Saved data entries.
-------------------------
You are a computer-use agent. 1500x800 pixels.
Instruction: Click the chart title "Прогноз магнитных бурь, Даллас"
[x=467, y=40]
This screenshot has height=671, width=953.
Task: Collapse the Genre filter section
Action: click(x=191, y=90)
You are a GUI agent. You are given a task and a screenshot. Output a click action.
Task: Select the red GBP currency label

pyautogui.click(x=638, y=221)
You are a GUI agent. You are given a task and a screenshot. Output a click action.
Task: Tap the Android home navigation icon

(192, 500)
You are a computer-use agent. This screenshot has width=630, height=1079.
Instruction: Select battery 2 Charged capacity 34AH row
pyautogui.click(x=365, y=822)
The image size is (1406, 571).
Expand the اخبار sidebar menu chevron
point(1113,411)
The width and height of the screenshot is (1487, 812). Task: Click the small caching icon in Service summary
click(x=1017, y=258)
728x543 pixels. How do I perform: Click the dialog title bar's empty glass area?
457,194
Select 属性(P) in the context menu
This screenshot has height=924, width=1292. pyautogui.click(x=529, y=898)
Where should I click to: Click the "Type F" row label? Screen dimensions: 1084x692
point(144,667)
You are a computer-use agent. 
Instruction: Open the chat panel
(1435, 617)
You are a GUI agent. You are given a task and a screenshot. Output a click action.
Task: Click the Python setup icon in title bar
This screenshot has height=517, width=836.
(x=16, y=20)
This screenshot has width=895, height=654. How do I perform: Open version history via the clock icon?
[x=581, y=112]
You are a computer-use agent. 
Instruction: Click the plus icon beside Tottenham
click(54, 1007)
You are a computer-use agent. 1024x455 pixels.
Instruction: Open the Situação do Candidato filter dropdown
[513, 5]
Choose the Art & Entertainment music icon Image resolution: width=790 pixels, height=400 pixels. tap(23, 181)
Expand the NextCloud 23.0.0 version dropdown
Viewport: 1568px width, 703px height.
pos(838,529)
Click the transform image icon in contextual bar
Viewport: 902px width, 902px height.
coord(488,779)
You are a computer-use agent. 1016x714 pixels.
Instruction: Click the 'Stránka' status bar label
-------------------------
WHAT THE TASK ASKS. Your task is to give the records above again, exactly.

SOLUTION TO THE EXERCISE.
You are a computer-use agent. 1500x800 pixels.
Instruction: Click the chart title "Прогноз магнитных бурь, Даллас"
[x=467, y=40]
This screenshot has height=671, width=953.
Task: Collapse the Genre filter section
Action: click(x=191, y=90)
You are a GUI agent. You are given a task and a screenshot. Output a click action.
Task: Select the red GBP currency label

pyautogui.click(x=638, y=221)
You are a GUI agent. You are given a task and a screenshot. Output a click action.
Task: Tap the Android home navigation icon

(192, 500)
You are a computer-use agent. This screenshot has width=630, height=1079.
Instruction: Select battery 2 Charged capacity 34AH row
pyautogui.click(x=365, y=822)
The image size is (1406, 571).
Expand the اخبار sidebar menu chevron
point(1113,411)
The width and height of the screenshot is (1487, 812). Task: Click the small caching icon in Service summary
click(x=1017, y=258)
728x543 pixels. How do I perform: Click the dialog title bar's empty glass area?
457,194
Select 属性(P) in the context menu
This screenshot has height=924, width=1292. pyautogui.click(x=529, y=898)
Where should I click to: Click the "Type F" row label? Screen dimensions: 1084x692
point(144,667)
You are a computer-use agent. 
Instruction: Open the chat panel
(1435, 617)
You are a GUI agent. You are given a task and a screenshot. Output a click action.
Task: Click the Python setup icon in title bar
This screenshot has height=517, width=836.
(x=16, y=20)
This screenshot has width=895, height=654. How do I perform: Open version history via the clock icon?
[x=581, y=112]
You are a computer-use agent. 
Instruction: Click the plus icon beside Tottenham
click(54, 1007)
You are a computer-use agent. 1024x455 pixels.
Instruction: Open the Situação do Candidato filter dropdown
[513, 5]
Choose the Art & Entertainment music icon Image resolution: width=790 pixels, height=400 pixels. tap(23, 181)
Expand the NextCloud 23.0.0 version dropdown
Viewport: 1568px width, 703px height.
pos(838,529)
Click the transform image icon in contextual bar
Viewport: 902px width, 902px height.
coord(488,779)
You are a computer-use agent. 1016x714 pixels.
Instruction: Click the 'Stránka' status bar label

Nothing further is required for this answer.